start EXCERPTED DATA
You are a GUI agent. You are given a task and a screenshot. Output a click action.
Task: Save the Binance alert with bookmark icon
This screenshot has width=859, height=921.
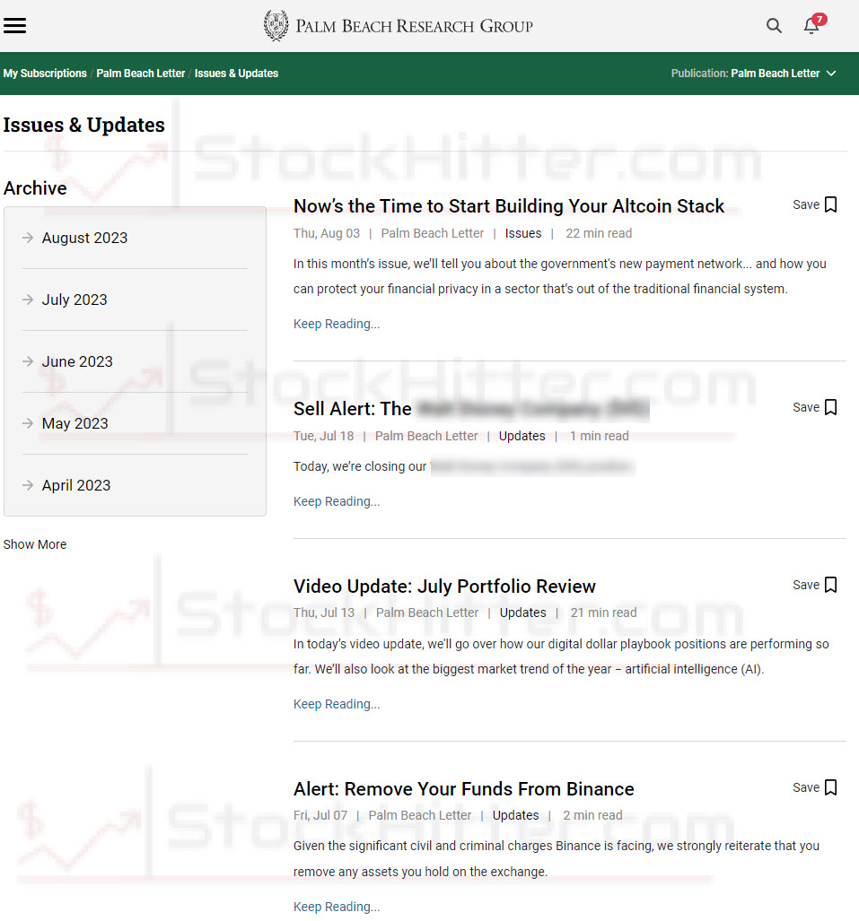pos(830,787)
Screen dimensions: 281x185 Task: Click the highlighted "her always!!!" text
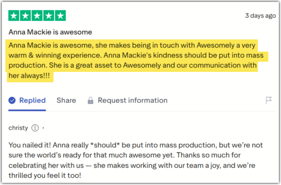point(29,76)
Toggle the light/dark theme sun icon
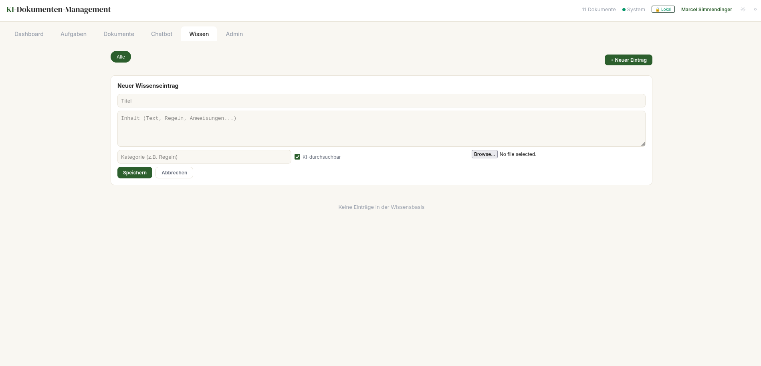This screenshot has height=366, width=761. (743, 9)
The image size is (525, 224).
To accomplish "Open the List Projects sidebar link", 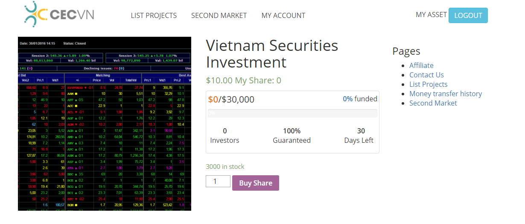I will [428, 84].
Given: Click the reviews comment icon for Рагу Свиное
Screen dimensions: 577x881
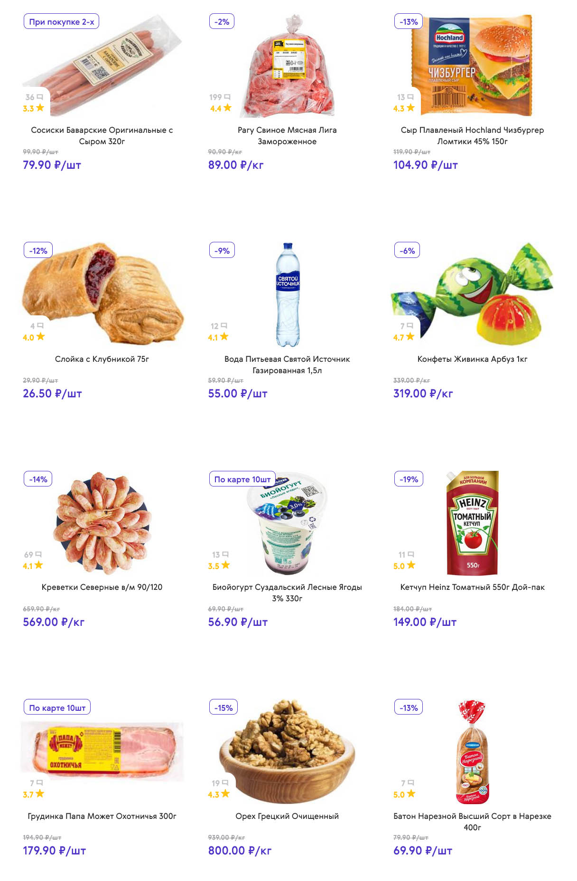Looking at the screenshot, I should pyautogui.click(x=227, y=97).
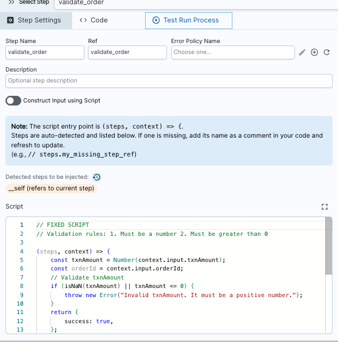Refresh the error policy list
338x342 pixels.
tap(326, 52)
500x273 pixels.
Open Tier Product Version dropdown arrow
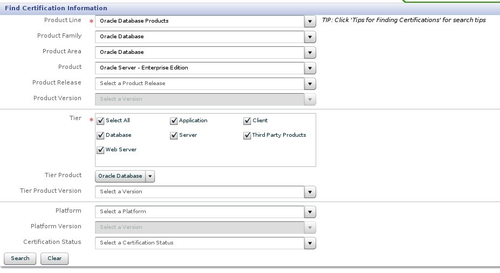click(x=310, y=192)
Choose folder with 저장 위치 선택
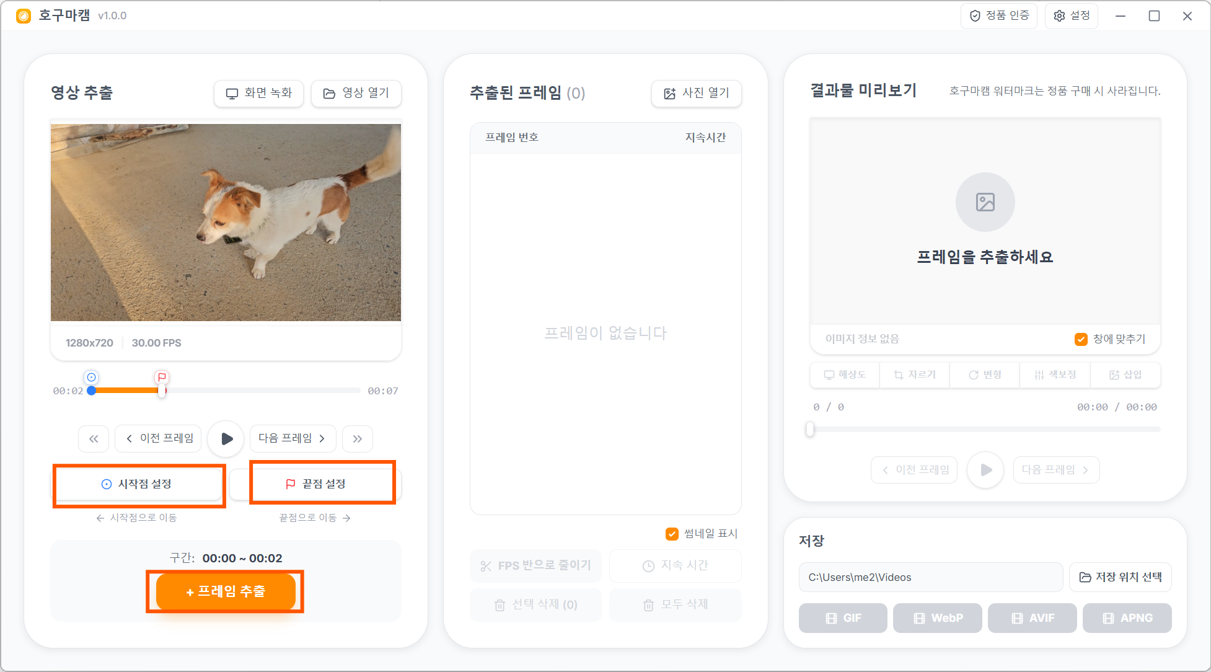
end EXCERPTED DATA
INSTRUCTIONS TO FOLLOW: Select each row above that contains the word "dimensions" and copy those rows in full.

SOLVED EXERCISE:
Screen dimensions: 281x185 Task: Click the highlighted "her always!!!" text
Screen dimensions: 577x881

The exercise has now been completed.